* _Task A_
In the forum thread about filming with a DSLR, which camera does the first poster already use for taking photographs?
* _Task B_
Carry on the forum thread about filming with a DSLR, picking up right after its last sentence.

* _Page extract_
════════

I intend to make some performance videos in the studio.
Although I make some photographs from time to time with an average Canon 400D, I have no experience in filming...

I'd like to buy a 5D MK II to get somehow professional results when filming unplugged performances in the studio, or at home...
Can you help me choosing the right lens??

Would you recommend a 35mm 1:1,4 L, a 24-70mm 1:2.8 L, a 135mm 2,0 L, or a 24-105mm 1:4,0 L or something else for filming?? I want everything to look really professional and TV/movie like. Remember, I will probably film in small and mid-sized rooms and locations.

Would be nice if you could help me with the lens.

What setting would you start with on the camera?

And is any processing, like coloring, contrast etc necessary to get a professional look? What software do you recommend to get videoclip look? Or a warm sixties retro look? Adobe after effects? Magic bullet? How to change the general looks and colors easily?

Cutting and editing? Final Cut Pro?
BTW I'm on mac (imac 27")

Please help me, that would be great!

What lens?
What processing software?
Let me begin by saying I am not trying to be negative or discourage you from your endeavor. Like everything else worth doing, there is a learning curve.

I'm in a similar situation (coming from a photography background and getting into video), and have spent a significant amount of time reading up on video.

Buying a video capable DSLR, hitting record and expecting to achieve professional looking output is a recipe for disappointment. Achieving professional looking results immediately is a tall order to fill if you have no experience filming. There is quite a differential between proficiency at taking photographs and being proficient at creating video projects (there is some overlap though). To achieve a professional looking video, you need to consider things such as framerate (24? 29.97? 30? 60? Progressive? Interlaced? What is the target output framerate? Output medium? Will this be for web consumption? DVD? Blu-ray? What is the optimal shutter speed for a given framerate?). There are a lot of variables to consider when dealing with video that don't apply to stills.

════════

* _Data shown_
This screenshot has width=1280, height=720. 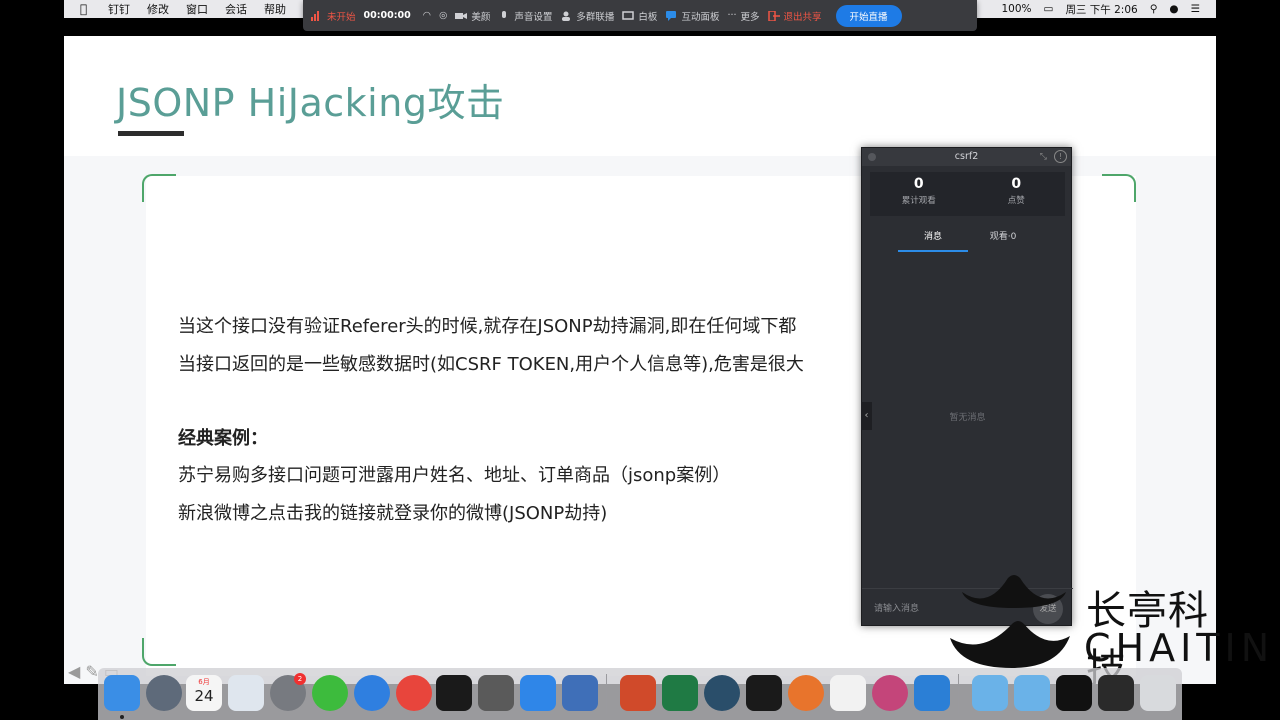 What do you see at coordinates (890, 693) in the screenshot?
I see `chromium-icon` at bounding box center [890, 693].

════════

* _Exercise result A_
An average Canon 400D.

* _Exercise result B_
As in photography, lighting and scene composition play a huge part. Color grading and other post processing will almost certainly be required (in addition to basic editing techniques to achieve the desired pacing and feel).

Good websites I've found:

Philip Bloom - DP, Director, Filmmaker
FilmmakerIQ.com
cinema5D; The forum for dslr filmmakers

Equipment selection is really a secondary consideration- possessing a solid understanding of the basics of what is required to achieve what you want is the most important (as in music).

The primary advantage the 5D (and other large sensor DSLRs) have (over your basic camcorder) is the ability to achieve a shallow depth of field. But to do that, you need someone to continually man the camera and adjust focus as needed to keep the subject in focus and the background out of focus - and a host of other potential adjustments.

I'm not in a position to recommend equipment, but you may be better served by picking up a basic, high quality camcorder to learn with (maybe a panasonic tm900 for example) and experiment with technique and editing before diving into a DSLR system. And a DSLR properly equipped for video is truly a system - body, lens(es), audio sync considerations etc... A DSLR body set to autorecord with a single lens is really no better (and possibly worse) than an all-in-one camcorder specifically designed for video.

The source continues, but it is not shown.